Two thing s follow for children in care; it can't solely be adoption that is seen as offering it; and, love is not enough for all young people. Some need it from knowledgeable and skilled people working for that young person to experience a renewed experience of 'family.' The rising 3+ and 5+ placements made in a year for some children in care tell us that replication of family life for some young people is not what is needed at some time in some children's lives. Every child needs a family, but some young people in care need preparatory work for family life as previous experiences have not given them all that is needed. Some young people need the experience of 're-parenting' that is provided by the opportunity of fostering or the created family that is residential group living, a children's home. Families are demanding and dynamic environments. Right now there are children who are receiving the residential support they need before they go forward into adoption. Focussing on speedier adoption at the expense of investing in the vital role of other provision can be a false saving.

This is an example of the needed bold sophistication, the resolve with imagination, vision with courage, pragmatism with ambition.

To be thoroughly child-centred, along with adoption we need the Prime Minister to champion and invest in great practice within residential and foster care too. Every child needs the right place for them at the right time.

We need to look closely at the effects of the complexity and priorities of the children's care commissioning 'marketplaces' for residential and foster care. Over the decades we have lost so many of these 'right places.' Diverse specialisms and model, like family group homes where a group lived together as a 'family' with a caring couple, rather than continue to be encouraged have gone from the ecology of care.

We need to look again at the effects of budgets on child care decisions. The radical change needed cannot be achieved by local authorities as their expenditure is subject to too many other pressures and too easily diverted. The money for care placements needs to be in a central CareBank with each young person having an account to spend on whatever care is right for them.
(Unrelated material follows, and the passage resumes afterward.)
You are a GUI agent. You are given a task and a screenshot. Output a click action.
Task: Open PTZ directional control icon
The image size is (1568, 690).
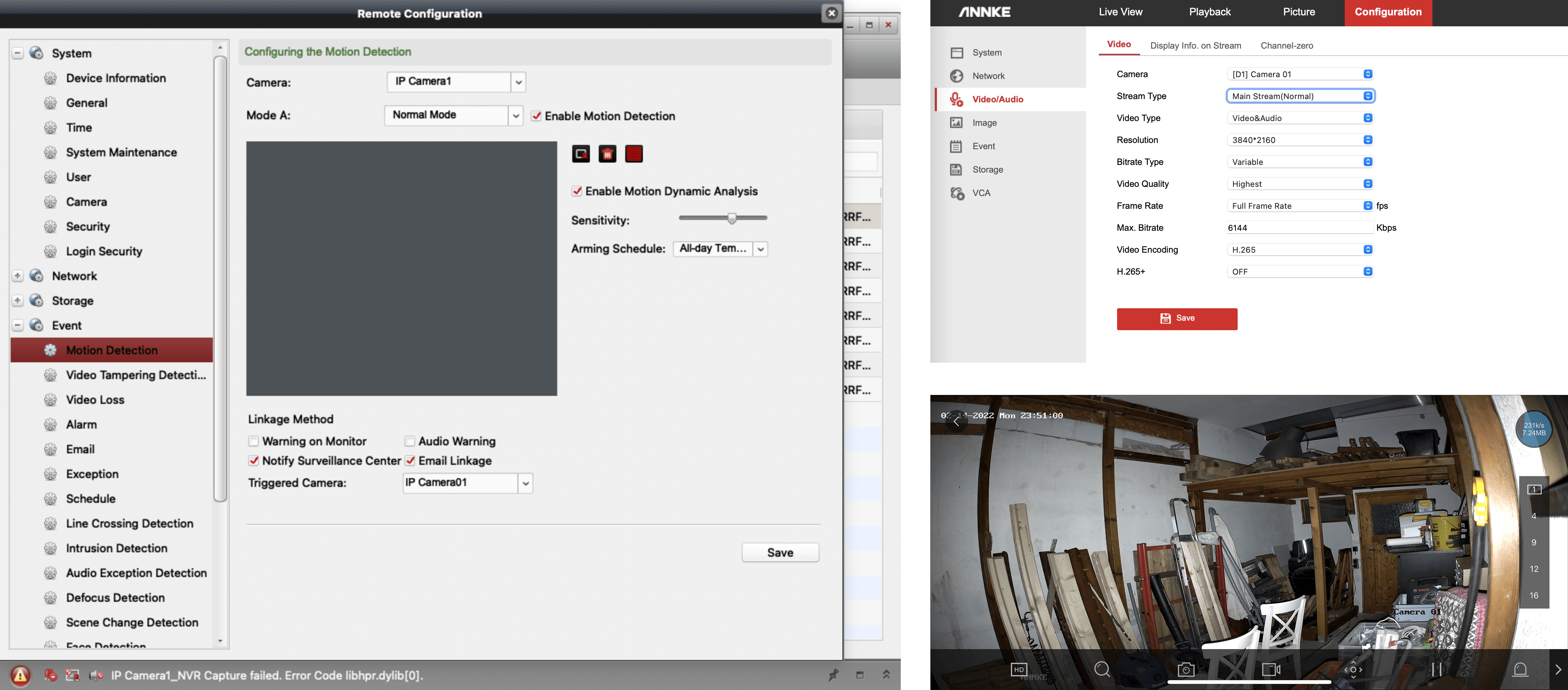point(1352,669)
If we have this then undoubtedly we will see different decisions being made.

The greatest risk to this moment of reform would be to act in haste or panic, or to skimp on the investment needed in the people who are the head, hearts and hands of the care system. The work of social work and child care is the creation and construction of society. Social work and child care requires deep study, the opportunity to reflect and experiment. There are too many other distractions to time to do it whilst in training It requires more than an apprenticeship can provide.

Social work and child care need thoroughly trained and supported personnel to do a highly professional and vital job on society's behalf. But we need to ask social workers to do something else too, to have their responsibility and authority recognised to speak out in solidarity with the vulnerable and oppressed. This has all but been lost in social work today. Social work has the responsibility not only to act daily to repair the damage of human and social failure, but to act as a mirror on the society we create whilst focused on working hard to build economic prosperity.

Social workers need time to reflect on what is the right relationship for a young person or family, or the right response to make to us as a society. This reflective time isn't seen as productive in today's children's services, we get swallowed up by the busyness and business of the work. The urgency is often to be doing something, and in the face of increasing referrals and service demand, just doing that something is a stretch. If the greatest gift we can ever give our children is our time and attention, then perhaps the same principle should be applied to all those who are caring for them on our behalf.

So maybe that is what the Prime Minister is doing, setting some of his thoughts before us in preparation for us doing something. His thoughts are welcome and we need to reflect on them, take them forwards, and add other essential elements.

We need to regenerate our thinking and then reinvigorate our services.

If previous generations have done it, we can do it too.